There are, in fact, three key warning signs. One is having dizzy spells or passing out during exercise. That can be a sign that a your heart's rhythm was out of whack long enough to make you collapse but went back to normal quickly enough to let you wake up, Dr. Simpson says.

Fainting as a result of a loud noise or being startled is a second red flag. "The reasons for it aren't entirely clear, but it's a well-described phenomenon in Long QT Syndrome," Dr. Simpson says.

Third is a family history of sudden death at a young age or of drowning. Many cardiac conditions can make you pass out during exercise, which may not be fatal in a marathon, when you can stand back up after you recover. "But if you pass out in the water, you drown," Dr. Simpson says.

Even if none of these red flags are raised in your case, there still may be reasons to see a physician. If you have a family history of heart disease, fainting, chest pain or cardiac irregularities, you should book a trip to the doctor's office. That trip could result in having your blood pressure checked or having an electrocardiogram done, which can pick up some electrical problems with the heart. More specialized tests include an echocardiogram, a heart ultrasound, which can identify whether or not a person has hypertrophic cardiomyopathy and can also often pick up ARVC, says Harry Rakowski, a senior staff cardiologist at the University Health Network in Toronto.

And if you're older and planning on running your first marathon, you may want to undergo a stress test, Dr. Rakowski says; people over 40 are more likely to have coronary artery disease. You'll run on a treadmill or ride a stationary bike to measure your heart rate and blood pressure while you perform at increasingly more difficult levels of exercise. Or you may have a nuclear stress test that looks at blood flow to the heart.

"These tests can predict whether you have significant coronary disease about 85 per cent of the time," Dr. Rakowski says. They can also pick out some electrical problems. "They'll basically tell you whether the heart's performance during exercise is reasonable or not," he adds.

But these tests are not perfect, which is why anyone exercising needs to know warning signs of a cardiac event. If you have chest pain, feel your heart beating too fast, shortness of breath, or feel yourself become faint during exercise, then "you just have to use common sense and stop," Dr. Rakowski says. "You can't be so macho that you push yourself to exhaustion and to having a heart attack or a fatal rhythm problem."

Few people with the drive to conquer a marathon this summer will enjoy being told to stop, especially those people who think pain is a wall you just push through.

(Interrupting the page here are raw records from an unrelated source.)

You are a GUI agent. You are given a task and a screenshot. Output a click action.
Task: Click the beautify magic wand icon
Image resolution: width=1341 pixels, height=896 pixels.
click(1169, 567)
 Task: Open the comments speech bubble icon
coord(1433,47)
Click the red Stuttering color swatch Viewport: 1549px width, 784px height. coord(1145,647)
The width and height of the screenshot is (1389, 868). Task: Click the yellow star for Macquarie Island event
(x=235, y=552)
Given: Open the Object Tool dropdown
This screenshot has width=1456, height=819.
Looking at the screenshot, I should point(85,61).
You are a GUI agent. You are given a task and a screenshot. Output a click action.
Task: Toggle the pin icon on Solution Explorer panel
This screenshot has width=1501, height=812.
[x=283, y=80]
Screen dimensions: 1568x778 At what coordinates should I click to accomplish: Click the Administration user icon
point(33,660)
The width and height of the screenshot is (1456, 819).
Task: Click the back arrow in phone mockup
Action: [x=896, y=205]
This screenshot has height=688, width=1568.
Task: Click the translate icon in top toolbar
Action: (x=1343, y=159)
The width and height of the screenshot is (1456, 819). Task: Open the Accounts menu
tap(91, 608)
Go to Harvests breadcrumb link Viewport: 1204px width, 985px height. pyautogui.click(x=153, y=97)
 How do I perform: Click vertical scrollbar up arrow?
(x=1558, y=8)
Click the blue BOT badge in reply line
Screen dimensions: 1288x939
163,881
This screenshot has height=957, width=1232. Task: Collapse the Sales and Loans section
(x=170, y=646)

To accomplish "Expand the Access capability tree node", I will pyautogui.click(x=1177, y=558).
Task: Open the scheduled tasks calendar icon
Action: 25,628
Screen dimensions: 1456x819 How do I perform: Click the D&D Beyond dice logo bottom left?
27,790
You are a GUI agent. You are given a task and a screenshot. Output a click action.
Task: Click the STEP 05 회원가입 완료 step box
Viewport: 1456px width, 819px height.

"Marathons have that extra aura about them where people will push themselves just to finish it. Everybody knows you're doing it, your friends are out there, your family's at the finishing line. I've felt it myself," Dr. Larose says. "Don't push. You just want to finish. You don't want to finish at all costs."

Editor's note: Eric Larose is a spokesman from the Heart and Stroke Foundation. Incorrect information appeared in an earlier version. This version has been corrected.